La Palabra de Dios es “cortante” o sea quiere “penetrar” en los lugares donde es escuchada, la Palabra de Dios tiene una fuerza propia que ha logrado convertir a miles y miles de personas y les transformó sus vidas. Eso es lo que quiere hacer hoy la Palabra de Dios con vos: es viva, eficaz, es cortante; es cortante y por eso a veces “duele”, es cortante no porque quiera hacernos doler, pero sí porque al penetrar nos muestra cosas, nos hace ver las cosas diferentes y esas cosas a veces pueden doler.

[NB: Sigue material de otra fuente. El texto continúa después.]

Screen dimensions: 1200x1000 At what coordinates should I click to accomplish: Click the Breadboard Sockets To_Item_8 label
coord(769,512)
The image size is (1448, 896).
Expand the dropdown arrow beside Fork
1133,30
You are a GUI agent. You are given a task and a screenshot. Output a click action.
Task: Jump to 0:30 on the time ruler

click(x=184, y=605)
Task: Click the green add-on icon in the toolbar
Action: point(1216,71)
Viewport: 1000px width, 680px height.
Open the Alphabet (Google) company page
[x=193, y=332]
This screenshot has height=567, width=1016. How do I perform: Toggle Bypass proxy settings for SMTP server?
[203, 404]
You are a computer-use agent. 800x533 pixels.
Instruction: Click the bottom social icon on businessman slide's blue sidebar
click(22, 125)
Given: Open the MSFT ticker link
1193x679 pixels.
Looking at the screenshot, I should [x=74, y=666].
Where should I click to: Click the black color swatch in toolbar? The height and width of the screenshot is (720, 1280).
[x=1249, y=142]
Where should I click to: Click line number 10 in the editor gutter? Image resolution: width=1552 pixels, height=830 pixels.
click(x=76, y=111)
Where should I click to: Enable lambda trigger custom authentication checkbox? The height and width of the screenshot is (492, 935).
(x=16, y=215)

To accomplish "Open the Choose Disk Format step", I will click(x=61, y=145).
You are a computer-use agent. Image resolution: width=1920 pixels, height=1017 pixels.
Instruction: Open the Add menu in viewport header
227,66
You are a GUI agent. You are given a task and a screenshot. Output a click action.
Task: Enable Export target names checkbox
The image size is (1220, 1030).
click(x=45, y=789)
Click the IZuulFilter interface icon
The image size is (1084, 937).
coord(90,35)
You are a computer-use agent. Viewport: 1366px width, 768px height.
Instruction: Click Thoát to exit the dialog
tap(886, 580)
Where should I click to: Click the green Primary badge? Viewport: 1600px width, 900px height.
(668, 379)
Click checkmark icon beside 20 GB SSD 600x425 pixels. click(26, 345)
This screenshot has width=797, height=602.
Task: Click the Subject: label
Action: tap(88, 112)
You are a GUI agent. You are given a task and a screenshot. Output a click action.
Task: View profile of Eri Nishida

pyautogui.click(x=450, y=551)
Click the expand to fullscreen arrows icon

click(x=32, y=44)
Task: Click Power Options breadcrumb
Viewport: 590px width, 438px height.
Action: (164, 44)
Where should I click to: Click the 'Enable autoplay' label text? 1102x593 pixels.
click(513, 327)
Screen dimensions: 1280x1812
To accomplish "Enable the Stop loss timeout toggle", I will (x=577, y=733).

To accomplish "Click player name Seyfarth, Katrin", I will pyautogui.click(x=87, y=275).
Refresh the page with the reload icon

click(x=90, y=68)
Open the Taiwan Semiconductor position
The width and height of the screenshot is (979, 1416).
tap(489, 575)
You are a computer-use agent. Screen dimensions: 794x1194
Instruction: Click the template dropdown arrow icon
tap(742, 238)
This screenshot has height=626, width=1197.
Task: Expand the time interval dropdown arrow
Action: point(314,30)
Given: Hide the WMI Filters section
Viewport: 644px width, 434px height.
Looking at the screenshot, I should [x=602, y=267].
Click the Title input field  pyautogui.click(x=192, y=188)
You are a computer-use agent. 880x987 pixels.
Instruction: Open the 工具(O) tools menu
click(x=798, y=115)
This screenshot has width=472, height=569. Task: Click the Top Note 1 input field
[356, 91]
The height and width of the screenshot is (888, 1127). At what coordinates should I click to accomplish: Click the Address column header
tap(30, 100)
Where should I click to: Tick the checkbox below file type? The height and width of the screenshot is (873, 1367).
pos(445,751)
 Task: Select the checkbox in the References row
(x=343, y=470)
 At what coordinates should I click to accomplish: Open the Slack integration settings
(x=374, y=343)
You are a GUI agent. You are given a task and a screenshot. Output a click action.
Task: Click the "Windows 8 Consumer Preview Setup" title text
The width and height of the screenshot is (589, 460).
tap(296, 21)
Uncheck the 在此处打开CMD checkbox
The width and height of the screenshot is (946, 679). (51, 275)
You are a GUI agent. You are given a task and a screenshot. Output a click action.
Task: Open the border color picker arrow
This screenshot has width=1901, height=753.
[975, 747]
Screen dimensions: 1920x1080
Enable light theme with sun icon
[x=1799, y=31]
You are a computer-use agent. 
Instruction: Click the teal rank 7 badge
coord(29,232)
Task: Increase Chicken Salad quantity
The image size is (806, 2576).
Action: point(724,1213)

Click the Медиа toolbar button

En algo del evangelio de hoy el Señor nos habla por medio de parábolas, sigue enseñándonos a través de parábolas qué es el Reino de Dios; el Reino de Dios que ya está entre nosotros porque Jesús es quien nos lo trajo con su presencia; con su presencia física y hoy con su presencia mística en la Iglesia, en la Eucaristía, en cada uno de nosotros que vivimos la fe, en cada pobre…; el Reino de Dios está presente ahí.

El Reino de Dios no es únicamente la Iglesia; la sobrepasa, porque el Reino de Dios es la relación de amor entre Dios y nosotros, y se hace presente especialmente cuando le decimos que SÍ a Dios; cuando la voluntad de Dios se hace acá en la tierra —como decimos al rezar el Padre Nuestro—, por eso el Reino de Dios es más amplio que la Iglesia, aunque por supuesto la Iglesia en cada uno de nosotros está llamada a vivirlo especialmente.

El Reino de Dios —dice hoy Jesús— es un grano de mostaza, es chiquitito, empieza chiquitito como cualquier comienzo; todo crece lentamente, es la más pequeña de las semillas casi insignificante…

Y así empieza el Reino de Dios en tu vida, así empezó cuando te bautizaron, cuando recibiste la fe, cuando de a poquito recibiste las enseñanzas de las cosas de Dios; empezó de a poquito y hoy creció, en tu corazón, pero quiere crecer todavía más.

Hoy el Reino de Dios en tu vida también comienza como un grano de mostaza, tratá de que se extienda como las ramas de este arbusto, tratá de que hoy en tu vida, en tu trabajo, en tu familia, con tus padres, con tus hermanos, con tus hijos; a través de ese SÍ que le des a Dios y logrando que se haga su voluntad, te conviertas en una posibilidad para otros, para que los demás se cobijen, que tengan un lugar donde estar, el Reino de Dios abre las puertas y el corazón a todos.

El Reino de Dios también es levadura —dice Jesús—, no se ve, pero se mezcla con harina y logra formar una masa; el Reino de Dios está en medio del mundo, vos estás en medio del mundo; ahora estás viajando y estás por ir a tu trabajo, estás estudiando o estás descansando, pero estás en el medio del mundo y tenés que hacer “fermentar” la masa con tu presencia, tenés que darle forma a la masa de este mundo que, sin levadura, sin el Reino de Dios, sin ese SÍ que le demos; no tiene sentido.